■ RECORDS SUPPLIED ■
=====

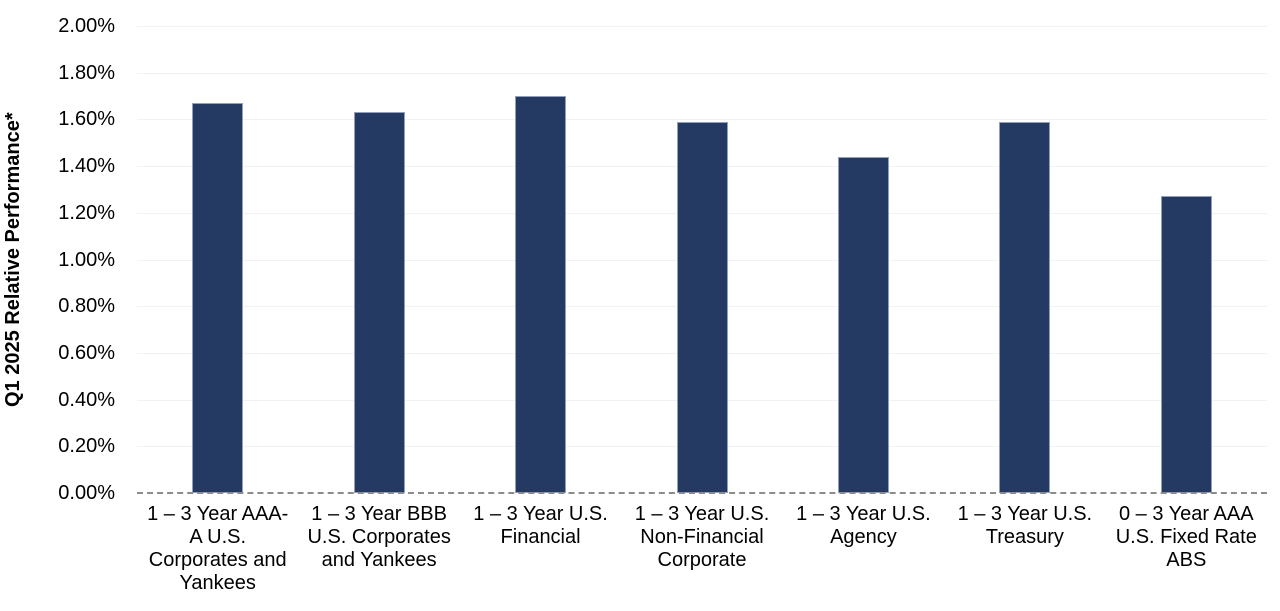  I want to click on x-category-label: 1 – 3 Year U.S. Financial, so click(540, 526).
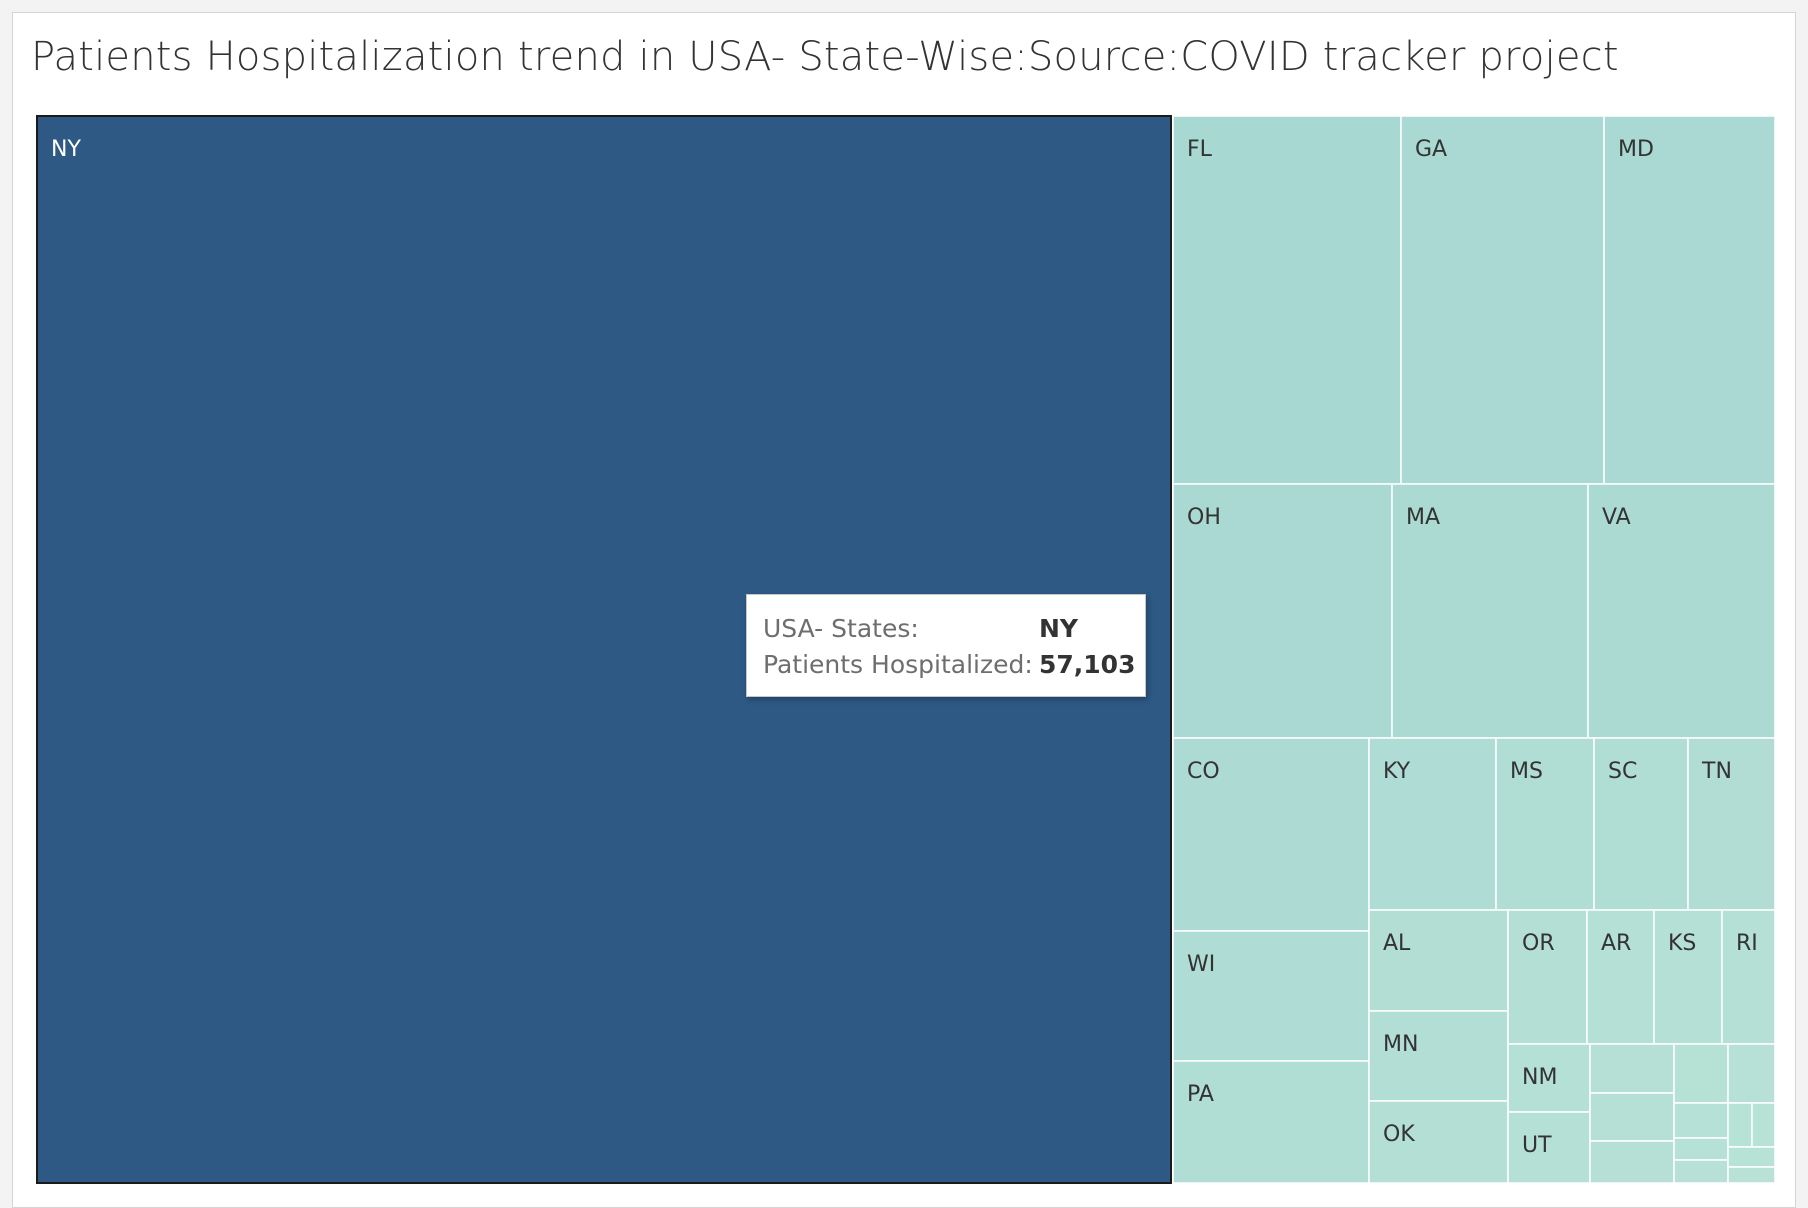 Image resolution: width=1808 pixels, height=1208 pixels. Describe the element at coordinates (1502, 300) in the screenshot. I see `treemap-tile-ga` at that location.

=====

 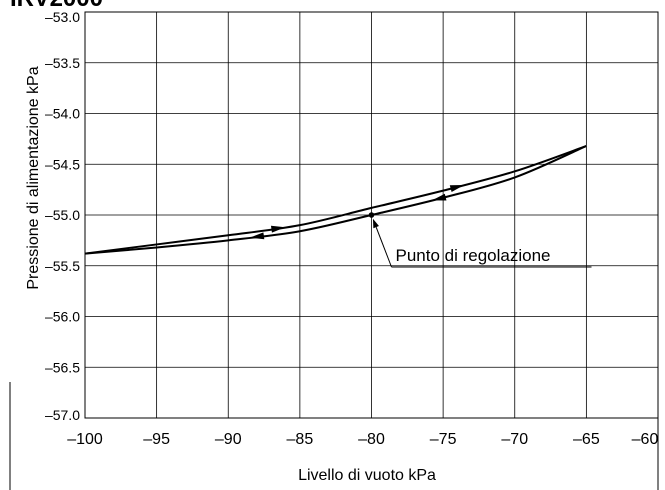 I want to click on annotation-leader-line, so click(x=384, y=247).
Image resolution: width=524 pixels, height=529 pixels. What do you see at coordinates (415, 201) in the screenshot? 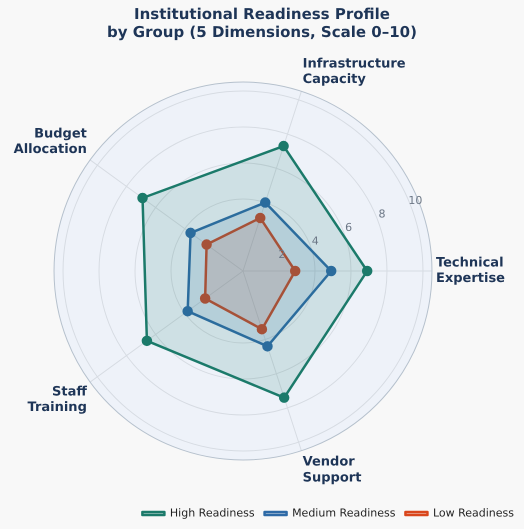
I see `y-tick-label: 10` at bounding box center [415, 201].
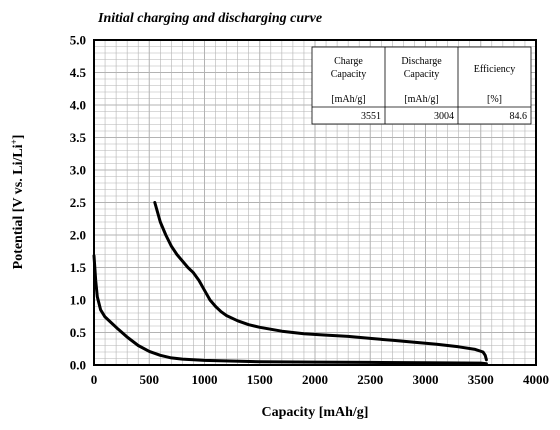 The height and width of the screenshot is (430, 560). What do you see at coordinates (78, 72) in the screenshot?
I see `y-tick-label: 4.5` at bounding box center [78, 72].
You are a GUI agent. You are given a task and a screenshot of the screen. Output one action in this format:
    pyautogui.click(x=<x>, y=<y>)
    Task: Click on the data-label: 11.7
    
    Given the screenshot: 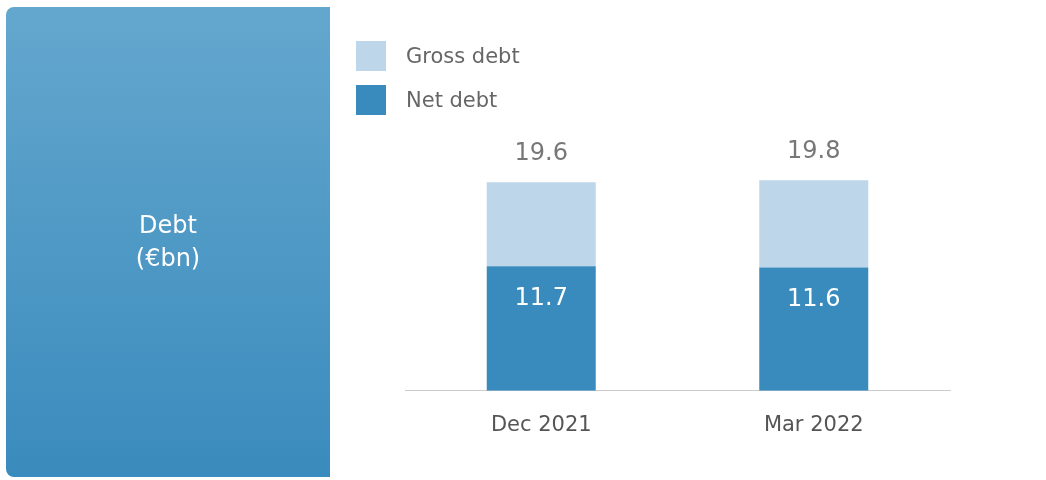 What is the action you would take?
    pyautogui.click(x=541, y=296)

=====

■ WORK ORDER ■
Could you give the rows from the line with "I want to click on x-category-label: 1" to the line with "Image resolution: width=1808" as a numbered list, skipping any blank lines and leaving out the pictures?

■ ANSWER TO THIS EXERCISE ■
1.   I want to click on x-category-label: 1 – 3 Year U.S. Financial, so click(540, 526).
2.  Image resolution: width=1808 pixels, height=1208 pixels. Describe the element at coordinates (1502, 300) in the screenshot. I see `treemap-tile-ga` at that location.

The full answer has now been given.